*** Opening Data shown ***
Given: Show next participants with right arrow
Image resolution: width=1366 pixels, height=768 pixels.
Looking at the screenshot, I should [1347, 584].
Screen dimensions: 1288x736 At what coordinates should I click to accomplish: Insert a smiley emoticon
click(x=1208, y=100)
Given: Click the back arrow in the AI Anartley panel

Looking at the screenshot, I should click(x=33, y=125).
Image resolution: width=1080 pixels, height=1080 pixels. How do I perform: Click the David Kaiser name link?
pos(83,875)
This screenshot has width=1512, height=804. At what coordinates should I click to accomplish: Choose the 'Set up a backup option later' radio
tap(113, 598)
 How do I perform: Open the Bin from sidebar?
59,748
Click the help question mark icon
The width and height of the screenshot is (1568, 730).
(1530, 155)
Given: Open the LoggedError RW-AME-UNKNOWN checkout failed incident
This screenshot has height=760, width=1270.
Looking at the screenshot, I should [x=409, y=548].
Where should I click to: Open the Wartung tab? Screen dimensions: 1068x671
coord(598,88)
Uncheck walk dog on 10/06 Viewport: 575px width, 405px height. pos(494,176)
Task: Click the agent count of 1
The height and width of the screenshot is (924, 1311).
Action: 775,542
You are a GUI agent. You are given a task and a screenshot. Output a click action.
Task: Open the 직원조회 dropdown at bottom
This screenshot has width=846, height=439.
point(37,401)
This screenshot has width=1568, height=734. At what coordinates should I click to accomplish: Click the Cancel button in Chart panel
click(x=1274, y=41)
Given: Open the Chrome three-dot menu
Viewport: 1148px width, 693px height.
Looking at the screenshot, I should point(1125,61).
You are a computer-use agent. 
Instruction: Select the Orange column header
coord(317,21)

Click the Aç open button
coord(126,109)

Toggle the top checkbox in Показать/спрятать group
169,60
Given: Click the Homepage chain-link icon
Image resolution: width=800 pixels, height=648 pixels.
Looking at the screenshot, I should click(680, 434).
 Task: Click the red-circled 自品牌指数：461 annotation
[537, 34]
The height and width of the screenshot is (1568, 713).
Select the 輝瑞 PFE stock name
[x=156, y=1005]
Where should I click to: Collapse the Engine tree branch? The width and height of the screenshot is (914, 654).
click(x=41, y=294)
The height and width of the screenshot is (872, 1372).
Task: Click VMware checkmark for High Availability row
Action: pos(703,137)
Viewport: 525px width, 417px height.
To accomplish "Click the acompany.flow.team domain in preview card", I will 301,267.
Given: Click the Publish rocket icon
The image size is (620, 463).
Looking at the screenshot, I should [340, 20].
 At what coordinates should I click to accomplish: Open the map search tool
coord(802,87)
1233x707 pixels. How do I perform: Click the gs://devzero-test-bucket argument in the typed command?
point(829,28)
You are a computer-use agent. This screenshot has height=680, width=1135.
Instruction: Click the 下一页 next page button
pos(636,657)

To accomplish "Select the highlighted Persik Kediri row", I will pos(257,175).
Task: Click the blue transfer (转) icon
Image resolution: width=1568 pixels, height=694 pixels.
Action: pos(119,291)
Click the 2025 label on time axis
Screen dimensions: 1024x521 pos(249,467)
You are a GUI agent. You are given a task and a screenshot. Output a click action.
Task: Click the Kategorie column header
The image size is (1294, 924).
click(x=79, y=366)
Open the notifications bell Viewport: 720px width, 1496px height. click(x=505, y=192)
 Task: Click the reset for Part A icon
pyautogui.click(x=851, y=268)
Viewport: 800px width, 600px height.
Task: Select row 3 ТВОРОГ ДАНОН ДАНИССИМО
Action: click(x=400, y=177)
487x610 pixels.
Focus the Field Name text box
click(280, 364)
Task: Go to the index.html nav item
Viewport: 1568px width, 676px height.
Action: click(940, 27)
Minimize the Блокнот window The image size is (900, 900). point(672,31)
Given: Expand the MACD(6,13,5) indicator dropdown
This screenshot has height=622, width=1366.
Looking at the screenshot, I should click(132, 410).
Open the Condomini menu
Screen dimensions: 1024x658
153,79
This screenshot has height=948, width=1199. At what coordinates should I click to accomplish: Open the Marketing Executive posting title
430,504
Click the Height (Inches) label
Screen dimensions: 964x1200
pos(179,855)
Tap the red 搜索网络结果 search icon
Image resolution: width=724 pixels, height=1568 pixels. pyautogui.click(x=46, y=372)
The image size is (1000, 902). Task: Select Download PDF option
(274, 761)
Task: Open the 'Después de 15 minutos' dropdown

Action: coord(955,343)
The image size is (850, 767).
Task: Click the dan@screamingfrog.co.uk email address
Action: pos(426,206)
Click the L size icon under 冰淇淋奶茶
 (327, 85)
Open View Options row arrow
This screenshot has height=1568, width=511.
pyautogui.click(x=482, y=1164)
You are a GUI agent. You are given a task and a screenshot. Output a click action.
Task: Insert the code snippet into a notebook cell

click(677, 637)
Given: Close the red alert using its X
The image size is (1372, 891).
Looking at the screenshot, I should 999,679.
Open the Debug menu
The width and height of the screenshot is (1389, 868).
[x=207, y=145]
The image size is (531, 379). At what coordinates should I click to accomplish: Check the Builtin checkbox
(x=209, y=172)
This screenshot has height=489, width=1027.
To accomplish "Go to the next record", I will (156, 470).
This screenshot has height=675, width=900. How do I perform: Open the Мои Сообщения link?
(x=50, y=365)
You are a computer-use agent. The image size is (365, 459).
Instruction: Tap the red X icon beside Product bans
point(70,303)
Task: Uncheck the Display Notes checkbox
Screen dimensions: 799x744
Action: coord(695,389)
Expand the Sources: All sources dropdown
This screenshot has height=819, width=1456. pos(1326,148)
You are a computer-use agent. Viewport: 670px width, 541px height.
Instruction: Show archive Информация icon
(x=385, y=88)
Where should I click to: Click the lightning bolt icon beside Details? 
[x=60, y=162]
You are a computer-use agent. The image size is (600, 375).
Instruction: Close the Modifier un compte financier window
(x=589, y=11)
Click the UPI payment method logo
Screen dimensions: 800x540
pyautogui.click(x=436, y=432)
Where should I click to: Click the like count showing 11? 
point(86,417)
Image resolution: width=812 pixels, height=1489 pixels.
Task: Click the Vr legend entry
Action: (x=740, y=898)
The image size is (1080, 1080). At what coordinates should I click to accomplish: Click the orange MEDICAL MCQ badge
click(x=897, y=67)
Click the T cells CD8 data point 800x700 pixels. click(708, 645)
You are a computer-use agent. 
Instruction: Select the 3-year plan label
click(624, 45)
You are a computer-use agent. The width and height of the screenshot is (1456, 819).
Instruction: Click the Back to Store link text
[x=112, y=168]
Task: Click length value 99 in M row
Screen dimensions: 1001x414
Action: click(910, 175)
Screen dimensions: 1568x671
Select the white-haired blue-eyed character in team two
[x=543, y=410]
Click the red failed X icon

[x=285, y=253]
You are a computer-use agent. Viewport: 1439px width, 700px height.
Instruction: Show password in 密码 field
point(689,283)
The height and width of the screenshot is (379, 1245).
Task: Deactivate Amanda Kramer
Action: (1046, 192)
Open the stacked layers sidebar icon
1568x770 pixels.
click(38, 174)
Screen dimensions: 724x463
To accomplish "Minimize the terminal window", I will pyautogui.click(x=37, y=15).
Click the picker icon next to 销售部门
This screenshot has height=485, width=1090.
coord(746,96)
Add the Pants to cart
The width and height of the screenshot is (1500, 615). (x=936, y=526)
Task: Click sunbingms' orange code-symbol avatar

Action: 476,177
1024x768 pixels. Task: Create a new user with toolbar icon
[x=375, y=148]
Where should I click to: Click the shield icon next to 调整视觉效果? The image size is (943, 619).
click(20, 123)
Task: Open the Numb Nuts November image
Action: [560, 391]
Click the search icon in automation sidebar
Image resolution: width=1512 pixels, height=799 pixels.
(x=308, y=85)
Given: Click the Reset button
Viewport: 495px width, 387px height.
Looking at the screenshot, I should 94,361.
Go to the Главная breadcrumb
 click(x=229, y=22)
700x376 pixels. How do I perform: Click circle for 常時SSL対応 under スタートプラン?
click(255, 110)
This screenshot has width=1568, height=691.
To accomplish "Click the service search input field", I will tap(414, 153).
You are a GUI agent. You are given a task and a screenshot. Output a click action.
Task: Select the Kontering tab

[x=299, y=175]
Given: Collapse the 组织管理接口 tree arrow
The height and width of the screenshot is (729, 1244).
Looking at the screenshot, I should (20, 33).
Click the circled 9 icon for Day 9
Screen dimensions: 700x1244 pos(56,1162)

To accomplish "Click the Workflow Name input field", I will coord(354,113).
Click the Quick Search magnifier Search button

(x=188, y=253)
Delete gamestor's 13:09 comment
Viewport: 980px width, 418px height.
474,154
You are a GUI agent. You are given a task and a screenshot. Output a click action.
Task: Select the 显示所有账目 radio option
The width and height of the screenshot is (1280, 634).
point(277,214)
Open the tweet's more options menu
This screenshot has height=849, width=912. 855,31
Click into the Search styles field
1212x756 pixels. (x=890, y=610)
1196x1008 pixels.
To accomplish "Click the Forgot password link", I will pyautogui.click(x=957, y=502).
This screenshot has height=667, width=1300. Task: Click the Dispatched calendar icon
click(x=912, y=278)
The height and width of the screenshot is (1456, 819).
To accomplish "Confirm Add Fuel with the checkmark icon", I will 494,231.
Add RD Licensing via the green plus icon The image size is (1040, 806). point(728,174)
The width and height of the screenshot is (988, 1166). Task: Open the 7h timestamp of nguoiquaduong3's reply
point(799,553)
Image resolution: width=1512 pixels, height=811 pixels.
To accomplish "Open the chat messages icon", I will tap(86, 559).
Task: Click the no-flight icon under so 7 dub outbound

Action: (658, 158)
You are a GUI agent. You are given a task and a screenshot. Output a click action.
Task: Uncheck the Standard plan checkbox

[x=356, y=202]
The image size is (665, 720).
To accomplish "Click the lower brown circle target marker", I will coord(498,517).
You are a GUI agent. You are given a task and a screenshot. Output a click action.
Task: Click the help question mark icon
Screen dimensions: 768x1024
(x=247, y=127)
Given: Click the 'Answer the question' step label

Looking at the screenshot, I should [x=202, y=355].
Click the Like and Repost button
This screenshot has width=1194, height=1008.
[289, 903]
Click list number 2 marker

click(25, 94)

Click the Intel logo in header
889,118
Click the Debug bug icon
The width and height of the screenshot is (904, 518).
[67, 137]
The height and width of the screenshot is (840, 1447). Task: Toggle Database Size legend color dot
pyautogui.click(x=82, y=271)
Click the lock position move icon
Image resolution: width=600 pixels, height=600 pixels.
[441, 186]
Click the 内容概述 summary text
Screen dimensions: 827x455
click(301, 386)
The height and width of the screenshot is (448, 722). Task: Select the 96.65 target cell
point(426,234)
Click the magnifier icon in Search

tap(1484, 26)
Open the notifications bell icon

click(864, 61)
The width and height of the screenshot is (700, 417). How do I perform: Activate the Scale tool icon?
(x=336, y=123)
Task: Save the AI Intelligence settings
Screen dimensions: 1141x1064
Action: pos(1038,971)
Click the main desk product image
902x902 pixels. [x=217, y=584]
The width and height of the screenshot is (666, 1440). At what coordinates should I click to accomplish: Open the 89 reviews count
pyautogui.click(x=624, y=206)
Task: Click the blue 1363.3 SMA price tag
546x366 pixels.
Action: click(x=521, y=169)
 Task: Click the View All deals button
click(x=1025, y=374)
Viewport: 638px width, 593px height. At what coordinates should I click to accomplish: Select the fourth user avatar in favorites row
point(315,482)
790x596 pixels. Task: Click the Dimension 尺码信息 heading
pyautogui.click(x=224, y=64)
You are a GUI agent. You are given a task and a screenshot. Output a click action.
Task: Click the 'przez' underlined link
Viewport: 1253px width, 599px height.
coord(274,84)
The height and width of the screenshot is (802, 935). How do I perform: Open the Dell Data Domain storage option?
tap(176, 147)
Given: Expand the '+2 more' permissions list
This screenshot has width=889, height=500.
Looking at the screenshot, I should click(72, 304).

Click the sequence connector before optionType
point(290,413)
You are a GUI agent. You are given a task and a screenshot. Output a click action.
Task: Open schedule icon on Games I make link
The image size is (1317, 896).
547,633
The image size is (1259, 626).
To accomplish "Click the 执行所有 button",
*** Closing Data shown ***
The problem: Where does "help" appear in the records above? Copy each line that holds it.

The completed task:
Click the help question mark icon
Task: Click the help question mark icon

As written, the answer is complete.